From the first line of the listing below through the line with "Task: Toggle the", transcribe exactly and skip the pictures.

**** Supplied material ****

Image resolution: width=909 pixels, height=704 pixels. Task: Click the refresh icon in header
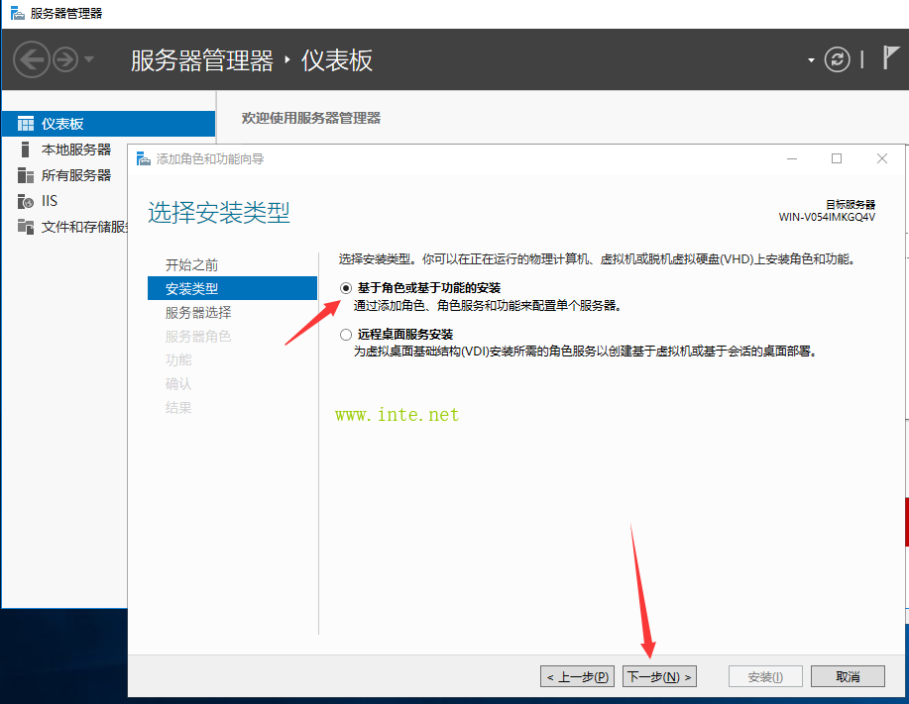[x=838, y=59]
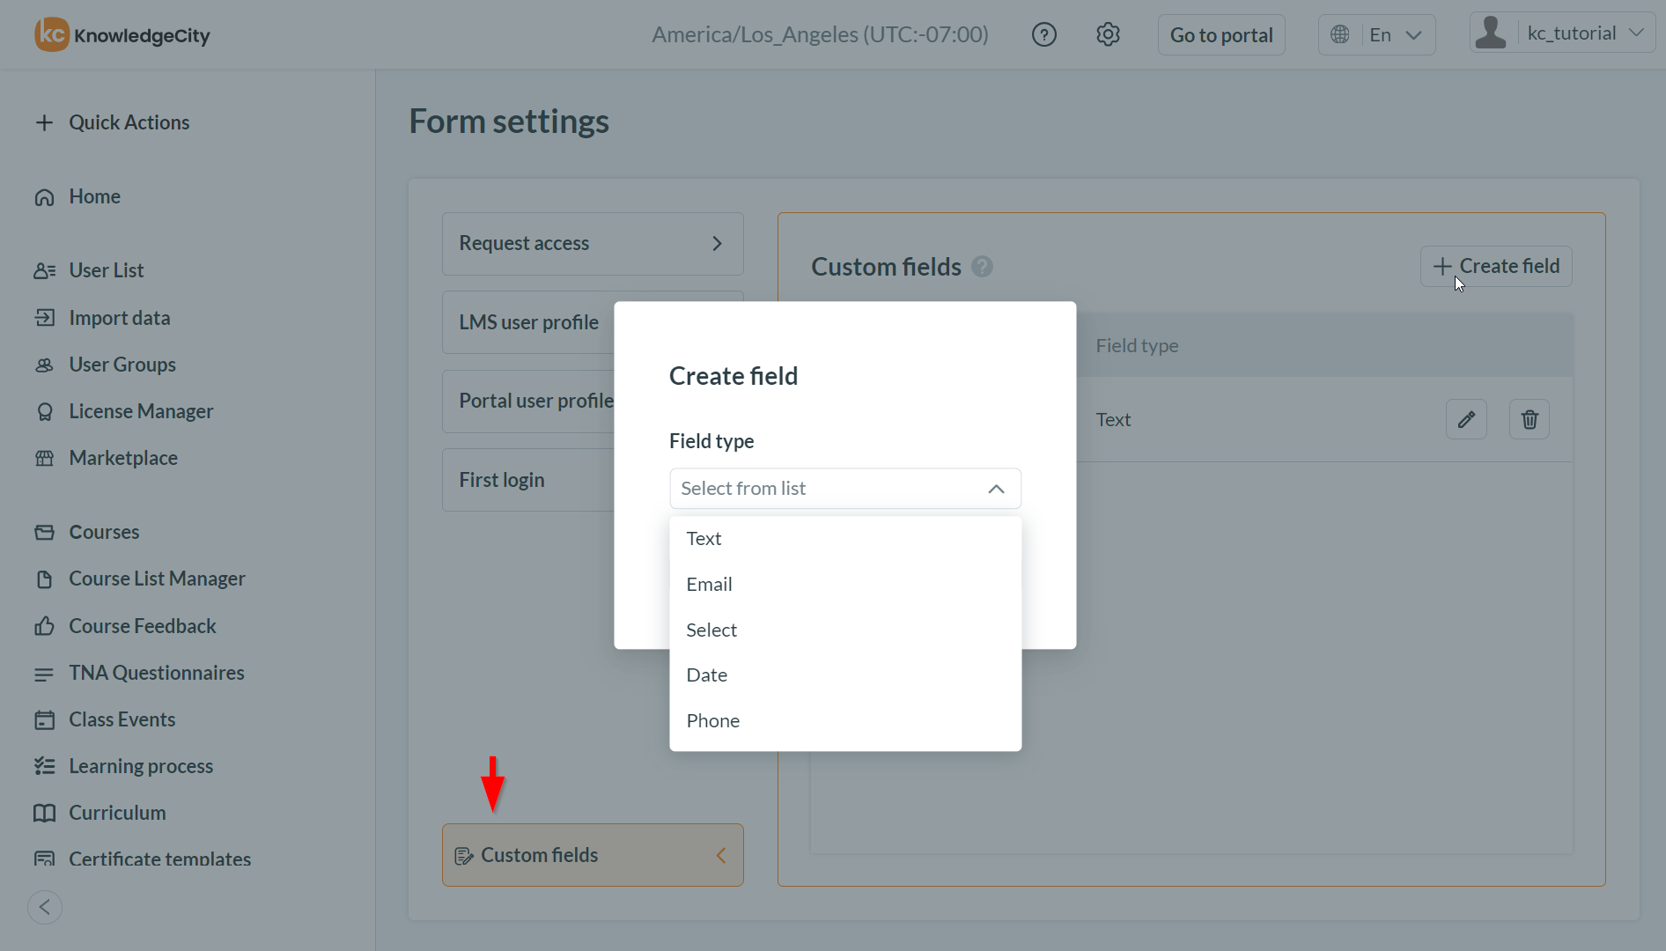The image size is (1666, 951).
Task: Open the Request access section
Action: pyautogui.click(x=593, y=244)
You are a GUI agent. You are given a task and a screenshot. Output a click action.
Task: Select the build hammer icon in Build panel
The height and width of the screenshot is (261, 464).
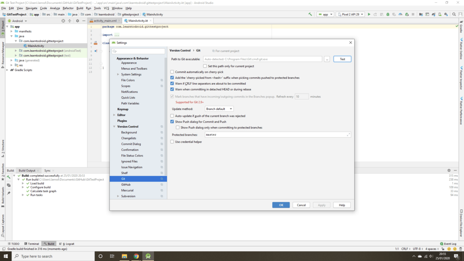(x=9, y=177)
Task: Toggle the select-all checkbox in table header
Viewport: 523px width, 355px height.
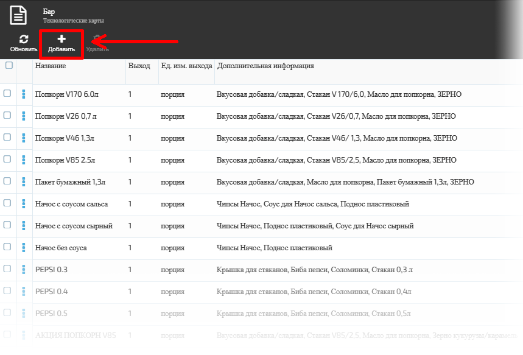Action: (9, 66)
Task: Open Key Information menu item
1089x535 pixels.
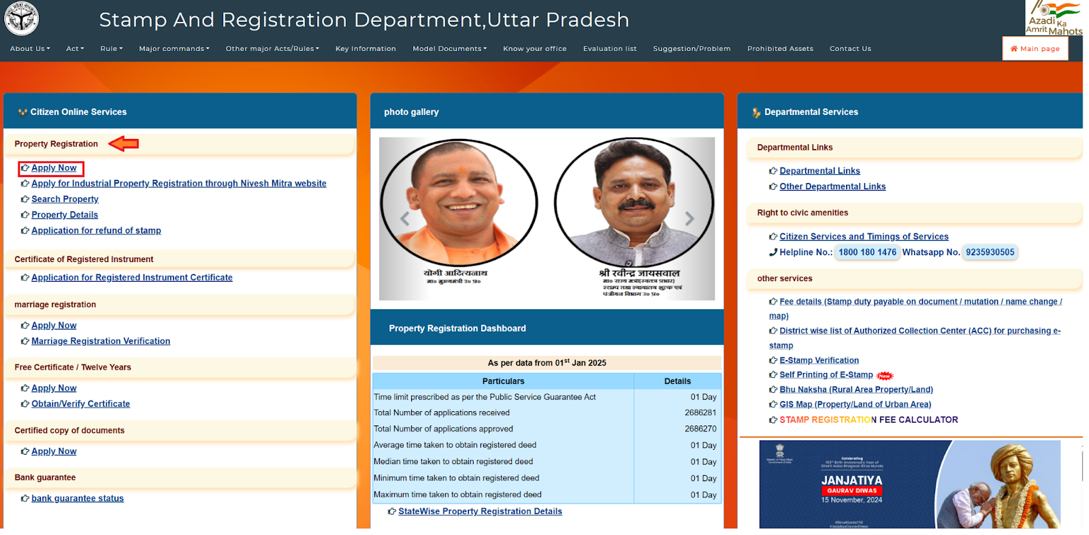Action: (x=365, y=49)
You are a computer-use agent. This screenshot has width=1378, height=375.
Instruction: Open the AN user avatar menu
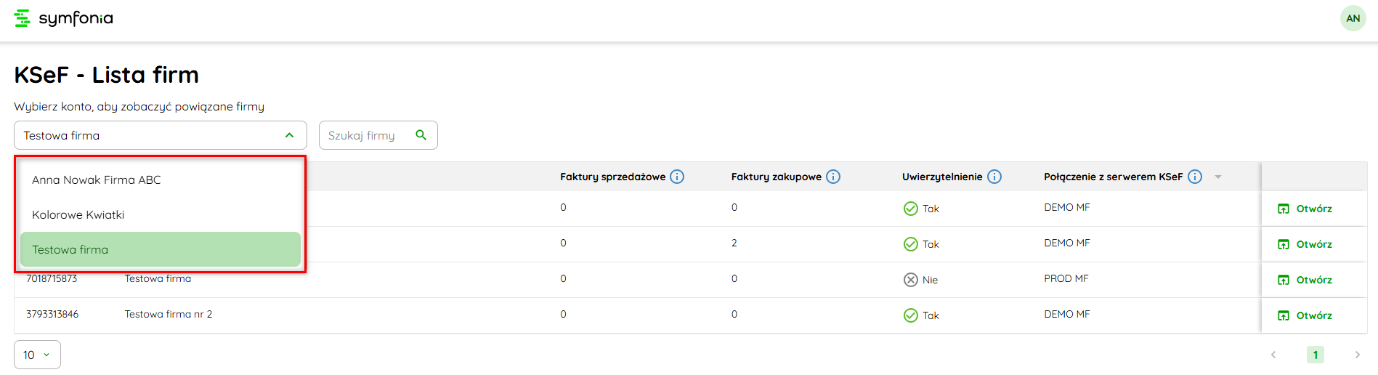1353,18
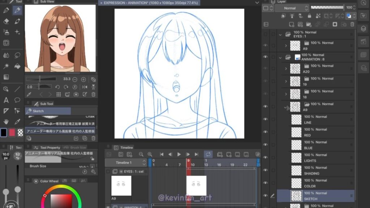Select the Hand move tool

point(6,122)
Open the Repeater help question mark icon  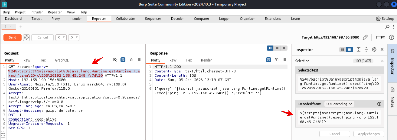coord(391,37)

****

### Completed task
Image resolution: width=909 pixels, height=704 pixels. Task: Click the refresh icon in header
[x=838, y=59]
The image size is (1666, 951).
Task: Open the Request access section
Action: pyautogui.click(x=593, y=244)
You are a GUI agent. You are given a task and a screenshot. Output a click action.
Task: Select the build hammer icon in Build panel
The height and width of the screenshot is (261, 464).
(x=9, y=177)
Task: Toggle the select-all checkbox in table header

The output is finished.